Здесь не было ни насекомых, ни рептилий, а путь нам не преграждали лианы, стволы упавших деревьев и густой подлесок. Самсон никогда не был в джунглях и поэтому не знал, как ему повезло. Он стал жаловаться, вспоминая Аддис-Абебу: его девушка скучает, а дома ждут неотложные дела. Его страдания придали мне сил. Я поймал себя на мысли, что симпатизирую Генри Стэнли и его привычке заковывать людей в кандалы при малейшем намеке на недовольство.

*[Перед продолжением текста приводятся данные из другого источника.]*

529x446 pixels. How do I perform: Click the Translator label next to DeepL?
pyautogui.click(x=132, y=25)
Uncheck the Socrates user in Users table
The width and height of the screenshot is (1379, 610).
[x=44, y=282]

Каждые три часа верблюдов освобождали от груза, давая отдохнуть, а их упряжь постоянно проверялась, чтобы животные не натерли себе спины. Единственный раз я путешествовал с верблюдами в индийской пустыне Тар несколько лет назад. Тогда мы ехали верхом на верблюдах, а не шли рядом. Тем не менее я смог оценить уникальные взаимоотношения, сложившиеся между человеком и верблюдом. Животные ненавидели своих хозяев, а погонщики смотрели на верблюдов с молчаливым восхищением. Они относились к животным как к лучшим друзьям, хотя никогда не признались бы в этом. Ярче всего это проявилось в тот момент, когда один из верблюдов Кефлы повредил ногу.
Это случилось к вечеру третьего дня пути, когда Кефла вел караван среди невысоких бесплодных холмов. Все выбились из сил. Верблюдов пора было поить и устраивать на ночлег. Мы с Самсоном постепенно привыкали к ослепительному блеску солнца, от которого болели и слезились глаза. Данакилы каким-то образом справлялись с ярким светом и внимательно следили за каждым движением верблюдов. Это было необходимо: один неверный шаг мог привести к катастрофе. Внезапно одна из верблюдиц рухнула на землю, издав душераздирающий крик боли.
Не медля ни секунды, Кефла извлек из складок накидки нож и перерезал ремни, удерживающие блоки соли. Животное билось в агонии, и его крики превратились в пронзительный визг.
Остальные погонщики навалились на верблюдицу, стараясь удержать ее, а Кефла быстро осмотрел животное. Правая передняя нога была сломана. Начальник каравана поднял нож и прижал его к шее верблюдицы. «Бисмиплах, ар-рахман ар-рахим, во имя Аллаха, всемилостивого и милосердного», — воскликнул он.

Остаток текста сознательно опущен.